The task: Copy the rows below with "click coordinates" changed to "tap position" wherever it occurs, keeping everything else the same. Leave out the pictures.

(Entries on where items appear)

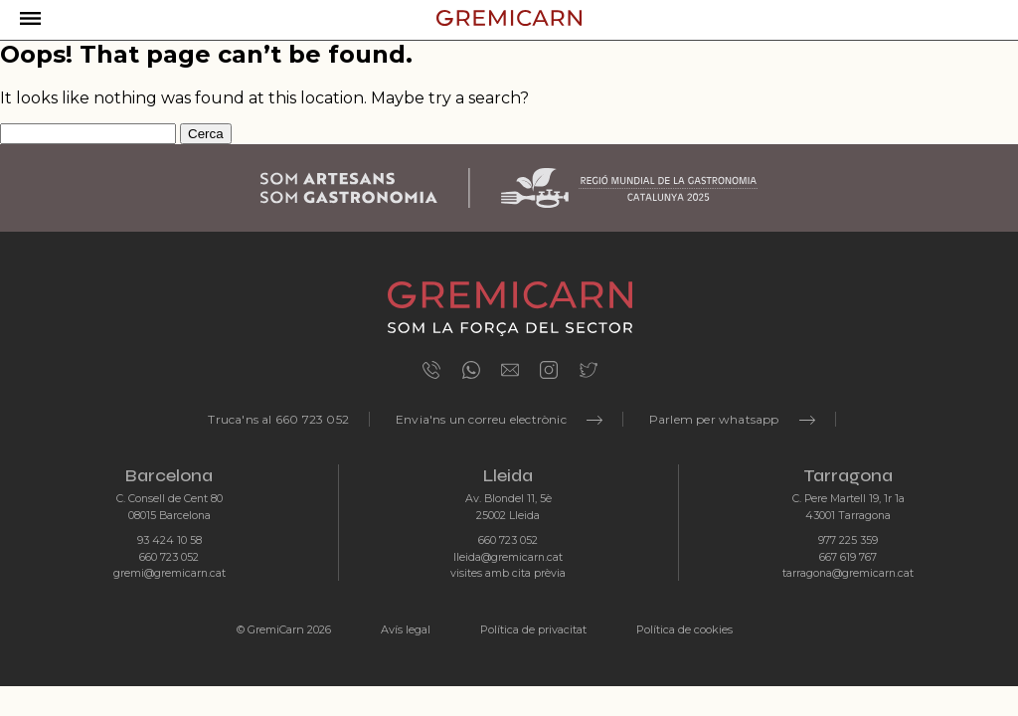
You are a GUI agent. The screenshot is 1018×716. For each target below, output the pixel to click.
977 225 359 (848, 540)
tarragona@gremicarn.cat (848, 573)
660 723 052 (169, 557)
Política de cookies (684, 629)
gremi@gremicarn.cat (169, 573)
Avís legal (405, 629)
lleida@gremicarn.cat (508, 557)
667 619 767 (848, 557)
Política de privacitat (533, 629)
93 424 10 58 (169, 540)
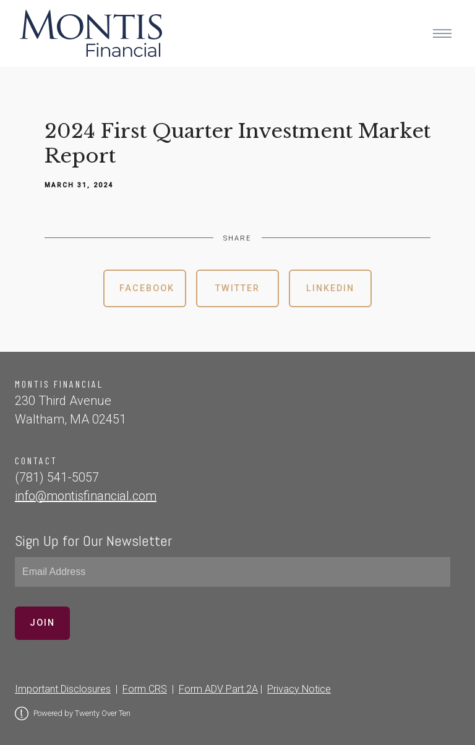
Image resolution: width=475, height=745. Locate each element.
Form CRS (144, 689)
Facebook (146, 288)
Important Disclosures (63, 689)
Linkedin (330, 288)
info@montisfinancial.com (85, 495)
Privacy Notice (299, 689)
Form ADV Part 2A (218, 689)
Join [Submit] (42, 623)
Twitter (237, 288)
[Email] (232, 572)
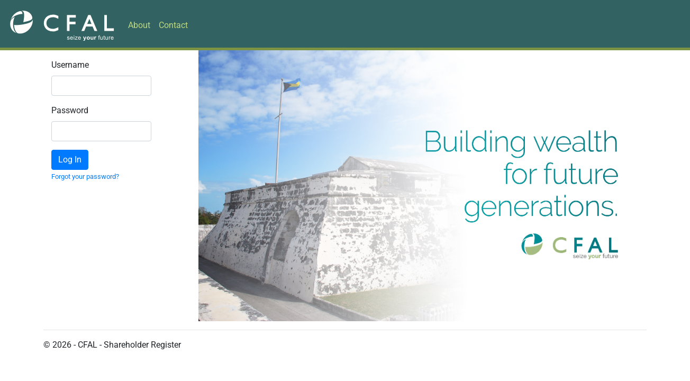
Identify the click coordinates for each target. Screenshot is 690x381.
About (139, 25)
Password (59, 110)
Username (59, 65)
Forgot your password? (85, 176)
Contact (173, 25)
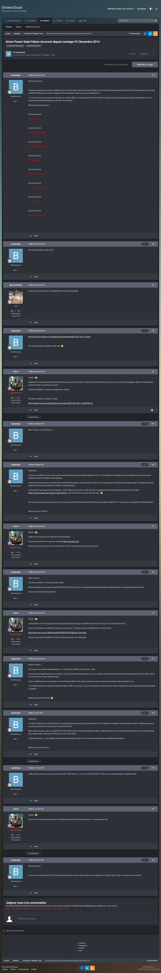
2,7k (13, 311)
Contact (82, 948)
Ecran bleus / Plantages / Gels (43, 55)
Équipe (18, 27)
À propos (82, 943)
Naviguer (45, 21)
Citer (36, 236)
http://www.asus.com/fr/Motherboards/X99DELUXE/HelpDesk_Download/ (57, 633)
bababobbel (20, 52)
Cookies (33, 969)
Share (133, 54)
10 (16, 101)
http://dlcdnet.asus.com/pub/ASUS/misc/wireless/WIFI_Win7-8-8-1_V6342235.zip (60, 403)
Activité (59, 21)
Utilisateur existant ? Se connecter (121, 9)
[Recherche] (131, 21)
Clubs (84, 21)
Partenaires (83, 946)
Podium (72, 21)
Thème (13, 969)
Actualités (31, 21)
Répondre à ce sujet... (26, 919)
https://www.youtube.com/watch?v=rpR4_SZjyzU (47, 493)
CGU (80, 950)
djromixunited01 (15, 285)
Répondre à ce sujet (145, 65)
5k (13, 398)
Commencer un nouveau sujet (116, 65)
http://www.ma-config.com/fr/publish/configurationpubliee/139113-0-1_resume (59, 337)
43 (19, 398)
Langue (5, 969)
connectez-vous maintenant (81, 906)
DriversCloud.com (14, 21)
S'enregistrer (141, 9)
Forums (8, 27)
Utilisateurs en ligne (33, 27)
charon (15, 372)
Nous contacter (23, 969)
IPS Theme (5, 967)
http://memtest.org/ (71, 541)
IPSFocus (14, 967)
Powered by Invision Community (148, 969)
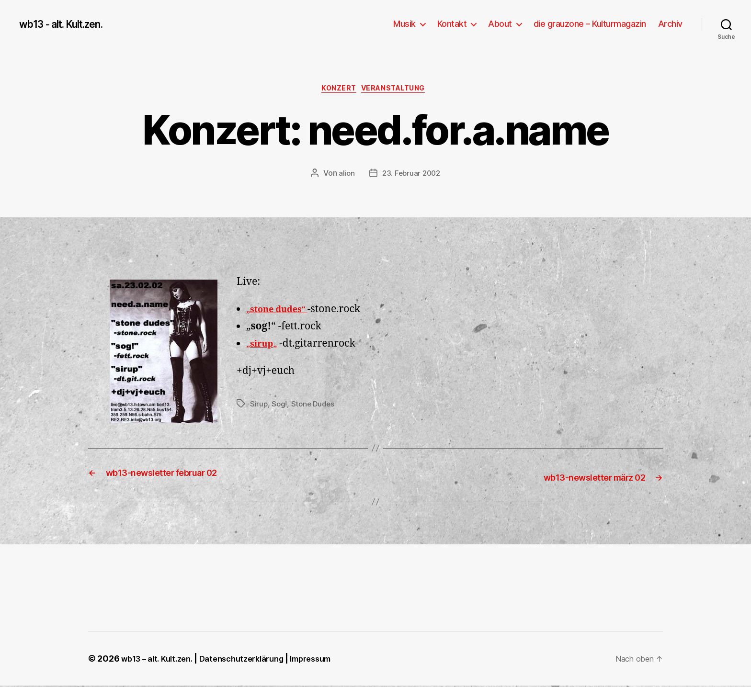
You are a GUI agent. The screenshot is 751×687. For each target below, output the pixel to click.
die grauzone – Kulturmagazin (590, 24)
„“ (282, 311)
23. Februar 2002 (411, 175)
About (500, 24)
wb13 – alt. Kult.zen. (160, 660)
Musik (404, 24)
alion (345, 175)
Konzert (336, 90)
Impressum (330, 660)
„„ (264, 346)
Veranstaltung (398, 90)
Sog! (280, 406)
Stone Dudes (314, 406)
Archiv (670, 24)
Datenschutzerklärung (253, 660)
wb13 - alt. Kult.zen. (69, 24)
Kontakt (452, 24)
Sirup (259, 406)
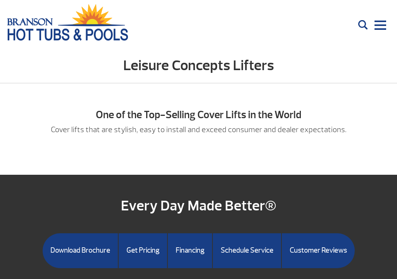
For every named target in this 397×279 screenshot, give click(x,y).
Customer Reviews (318, 250)
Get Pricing (142, 250)
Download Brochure (80, 250)
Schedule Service (247, 250)
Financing (190, 250)
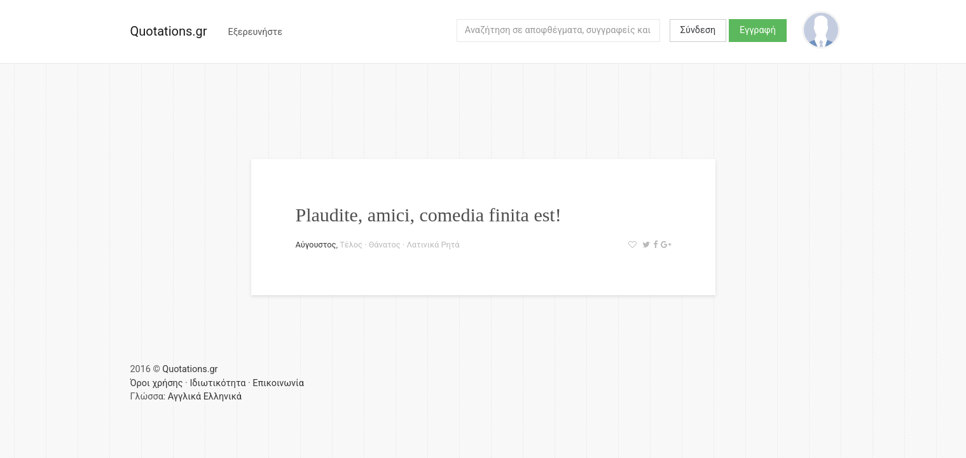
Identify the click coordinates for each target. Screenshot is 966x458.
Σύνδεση (697, 30)
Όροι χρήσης (156, 383)
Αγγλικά (184, 396)
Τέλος (351, 244)
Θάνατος (385, 244)
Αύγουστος (316, 244)
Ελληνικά (223, 396)
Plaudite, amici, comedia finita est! (429, 214)
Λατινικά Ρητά (432, 244)
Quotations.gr (168, 31)
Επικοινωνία (278, 383)
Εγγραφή (758, 30)
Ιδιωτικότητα (217, 383)
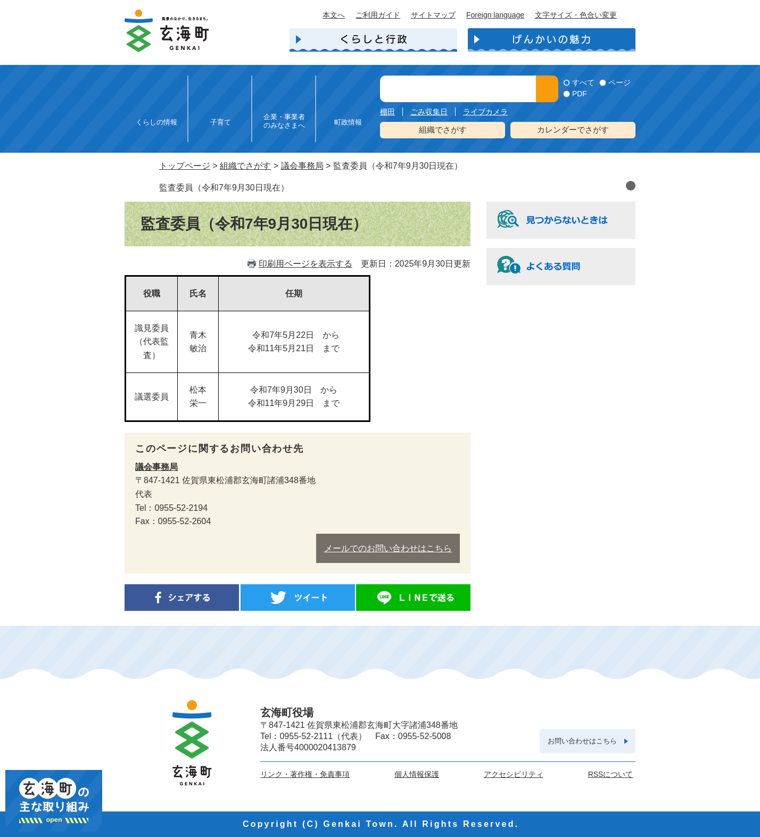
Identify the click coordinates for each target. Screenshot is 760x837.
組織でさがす (443, 129)
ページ (619, 82)
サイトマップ (433, 15)
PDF (579, 93)
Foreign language (495, 15)
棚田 (387, 111)
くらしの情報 (156, 122)
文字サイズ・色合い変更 (576, 15)
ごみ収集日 (429, 111)
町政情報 (348, 122)
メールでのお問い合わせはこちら (388, 548)
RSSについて (610, 774)
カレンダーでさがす (573, 129)
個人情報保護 (416, 774)
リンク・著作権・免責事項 (305, 774)
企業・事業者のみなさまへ (284, 121)
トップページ (184, 165)
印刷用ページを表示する (305, 263)
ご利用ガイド (378, 15)
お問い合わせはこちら (582, 741)
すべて (583, 82)
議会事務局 (302, 165)
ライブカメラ (485, 111)
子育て (220, 122)
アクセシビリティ (513, 774)
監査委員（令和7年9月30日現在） (224, 187)
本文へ (334, 15)
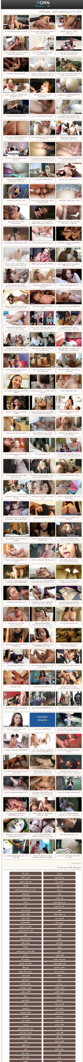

Task result:
You are a GUI agent. The screenshot is 1018×716. For each target below, output the pixel to click.
977 225 359 (848, 540)
tarragona@gremicarn.cat (848, 573)
660 723 052 (169, 557)
Política de cookies (684, 629)
gremi@gremicarn.cat (169, 573)
Avís legal (405, 629)
lleida@gremicarn.cat (508, 557)
667 619 767 (848, 557)
Política de privacitat (533, 629)
93 424 10 58 (169, 540)
Image resolution: width=475, height=745. Locate each element.
Form CRS (144, 689)
Facebook (146, 288)
Important Disclosures (63, 689)
Linkedin (330, 288)
info@montisfinancial.com (85, 495)
Privacy Notice (299, 689)
Form ADV Part 2A (218, 689)
Join [Submit] (42, 623)
Twitter (237, 288)
[Email] (232, 572)
Identify the tap position for each target. Screenshot is 690x381.
About (139, 25)
Password (59, 110)
Username (59, 65)
Forgot your password? (85, 176)
Contact (173, 25)
2,7k (13, 311)
Contact (82, 948)
Ecran bleus / Plantages / Gels (43, 55)
Équipe (18, 27)
À propos (82, 943)
Naviguer (45, 21)
Citer (36, 236)
http://www.asus.com/fr/Motherboards/X99DELUXE/HelpDesk_Download/ (57, 633)
bababobbel (20, 52)
Cookies (33, 969)
Share (133, 54)
10 (16, 101)
http://dlcdnet.asus.com/pub/ASUS/misc/wireless/WIFI_Win7-8-8-1_V6342235.zip (60, 403)
Activité (59, 21)
Utilisateur existant ? Se connecter (121, 9)
[Recherche] (131, 21)
Clubs (84, 21)
Partenaires (83, 946)
Podium (72, 21)
Thème (13, 969)
Actualités (31, 21)
Répondre à ce sujet... (26, 919)
https://www.youtube.com/watch?v=rpR4_SZjyzU (47, 493)
CGU (80, 950)
djromixunited01 (15, 285)
Répondre à ce sujet (145, 65)
5k (13, 398)
Commencer un nouveau sujet (116, 65)
http://www.ma-config.com/fr/publish/configurationpubliee/139113-0-1_resume (59, 337)
43 (19, 398)
Langue (5, 969)
connectez-vous maintenant (81, 906)
DriversCloud.com (14, 21)
S'enregistrer (141, 9)
Forums (8, 27)
Utilisateurs en ligne (33, 27)
charon (15, 372)
Nous contacter (23, 969)
IPS Theme (5, 967)
http://memtest.org/ (71, 541)
IPSFocus (14, 967)
Powered by Invision Community (148, 969)
You are a GUI agent. The screenshot is 751×687. For each target below, output the pixel to click.
die grauzone – Kulturmagazin (590, 24)
„“ (282, 311)
23. Februar 2002 (411, 175)
About (500, 24)
wb13 – alt. Kult.zen. (160, 660)
Musik (404, 24)
alion (345, 175)
Konzert (336, 90)
Impressum (330, 660)
„„ (264, 346)
Veranstaltung (398, 90)
Sog! (280, 406)
Stone Dudes (314, 406)
Archiv (670, 24)
Datenschutzerklärung (253, 660)
wb13 - alt. Kult.zen. (69, 24)
Kontakt (452, 24)
Sirup (259, 406)
For every named target in this 397×279 screenshot, give click(x,y).
Customer Reviews (318, 250)
Get Pricing (142, 250)
Download Brochure (80, 250)
Schedule Service (247, 250)
Financing (190, 250)
Identify the tap position for each target. Screenshot is 966x458.
Σύνδεση (697, 30)
Όροι χρήσης (156, 383)
Αγγλικά (184, 396)
Τέλος (351, 244)
Θάνατος (385, 244)
Αύγουστος (316, 244)
Ελληνικά (223, 396)
Plaudite, amici, comedia finita est! (429, 214)
Λατινικά Ρητά (432, 244)
Quotations.gr (168, 31)
Επικοινωνία (278, 383)
Εγγραφή (758, 30)
Ιδιωτικότητα (217, 383)
Identify the tap position for each target. Screenshot is 760x837.
組織でさがす (443, 129)
ページ (619, 82)
サイトマップ (433, 15)
PDF (579, 93)
Foreign language (495, 15)
棚田 (387, 111)
くらしの情報 (156, 122)
文字サイズ・色合い変更 (576, 15)
ごみ収集日 (429, 111)
町政情報 (348, 122)
メールでのお問い合わせはこちら (388, 548)
RSSについて (610, 774)
カレンダーでさがす (573, 129)
個人情報保護 (416, 774)
リンク・著作権・免責事項 (305, 774)
企業・事業者のみなさまへ (284, 121)
トップページ (184, 165)
印刷用ページを表示する (305, 263)
ご利用ガイド (378, 15)
お問い合わせはこちら (582, 741)
すべて (583, 82)
議会事務局 (302, 165)
ライブカメラ (485, 111)
子育て (220, 122)
アクセシビリティ (513, 774)
監査委員（令和7年9月30日現在） (224, 187)
本文へ (334, 15)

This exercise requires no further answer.